Friday, August 14, 2015

Education on the La Bahia Road

Washington County was one of the religious and educational centers of early Texas by virtue of one of the capitals of the Republic's being located there. A failure to provide education facilities was one complaint Texas revolutionaries had against the Mexican government. But after independence, the government of the Republic, lacking money, did no better. Therefore the early responsibility for education fell to private and religious groups.  

The church denominations were interested in training ministers, as well as providing a general education. Dr. Frederick Eby, an education historian, calculated there were 19 educational institutions chartered by the Republic of Texas, including Baylor University and a forerunner of Southwestern University of Georgetown, the state's two oldest educational institutions.


Between annexation in 1845 and the Civil War, another 117 institutions were chartered, including seven universities, 30 colleges, 40 academies, 27 institutes, three high schools, two seminaries, an orphan asylum and a medical college. The leaders in the numbers of institutions organized were the Masons, Methodists, Baptists, Presbyterians, Roman Catholics, Lutherans and Episcopalians.

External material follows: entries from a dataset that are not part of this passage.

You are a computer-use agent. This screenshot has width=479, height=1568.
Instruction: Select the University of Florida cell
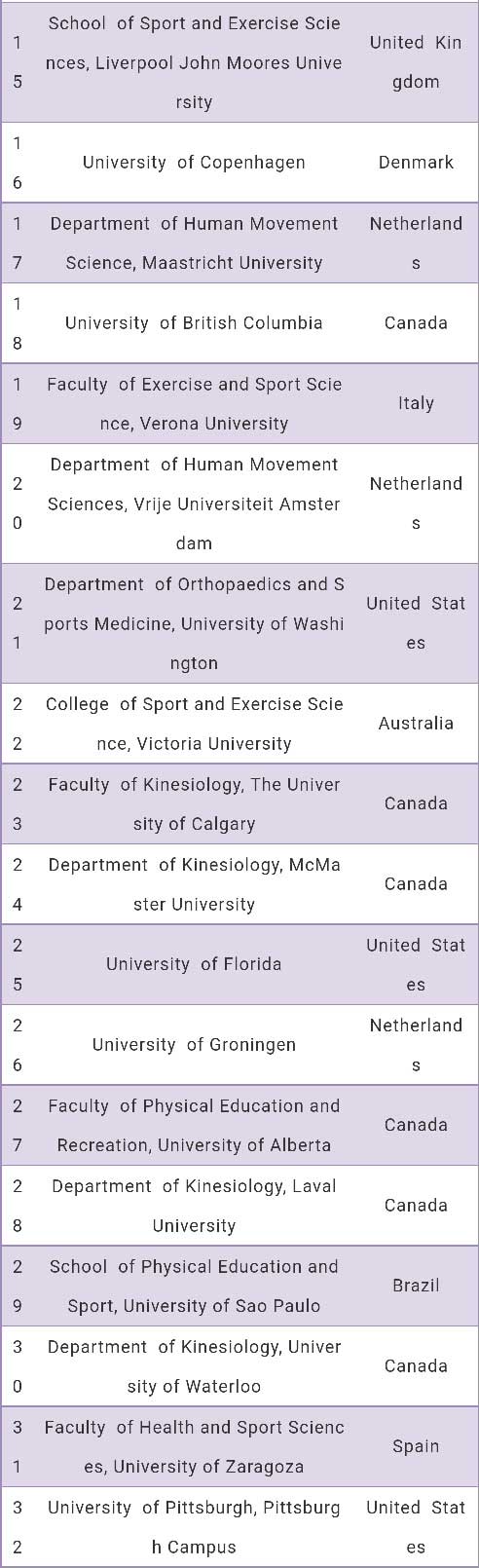coord(194,964)
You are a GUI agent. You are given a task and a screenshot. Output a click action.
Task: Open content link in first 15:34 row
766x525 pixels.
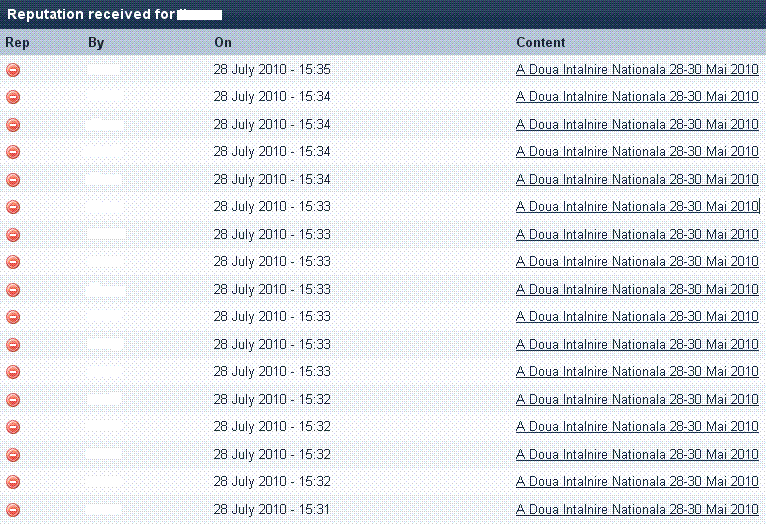[637, 97]
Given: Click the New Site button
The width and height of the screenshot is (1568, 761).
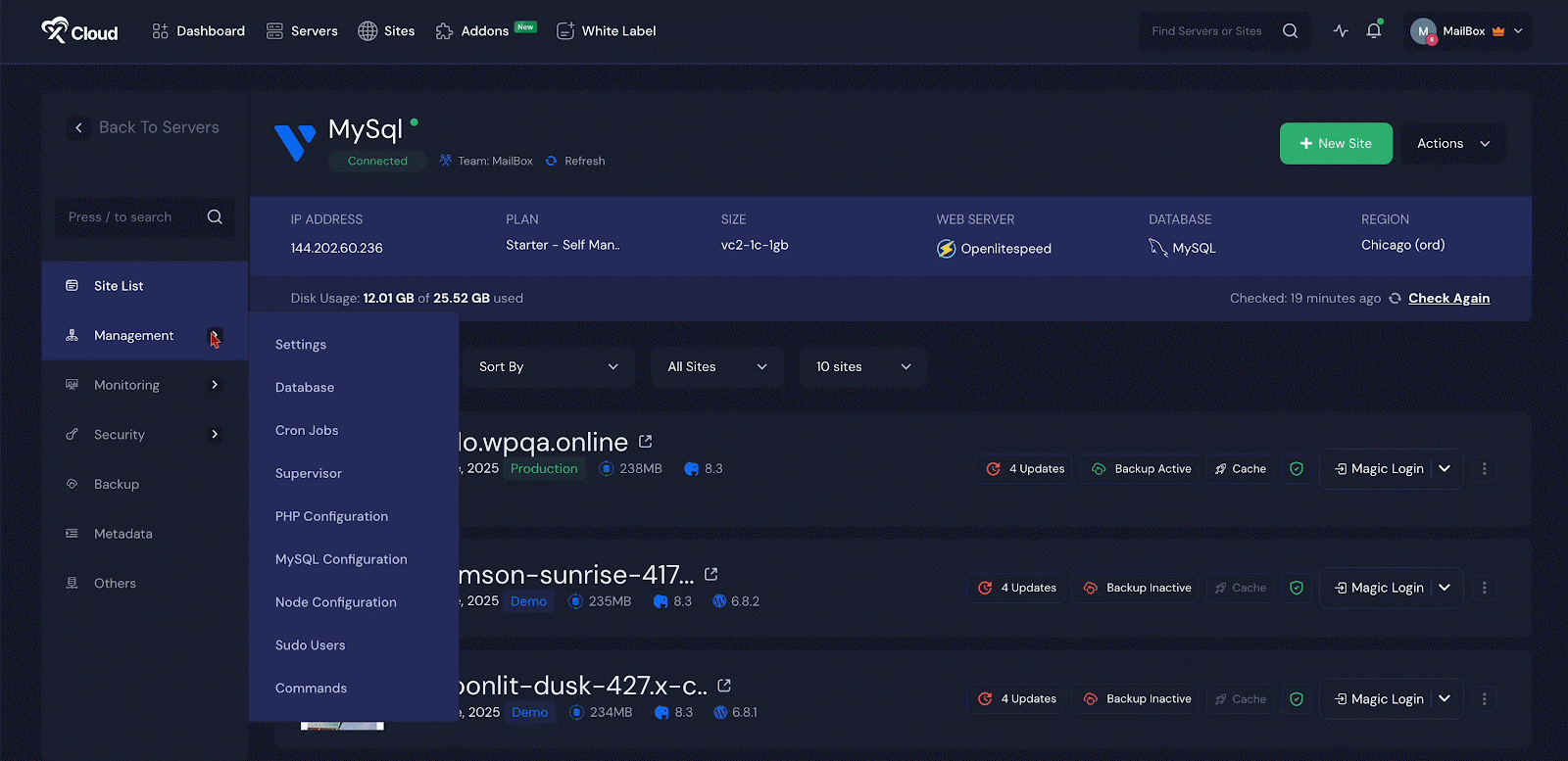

At Chappell Hill, the Methodists founded Soule University in 1856, one of the forerunners to Southwestern University.  Presbyterians had a coeducational school at nearby Gay Hill, and Baylor University was chartered in 1845 and opened in 1846 at Independence

In adjacent Fayette County, Methodists obtained a charter for Rutersvile College in 1840. In the interests of keeping church and state separate, the Texas Congress refused to charter a religious school, so Rutersville, another forerunner of Southwestern University, was established as a non-sectarian institution.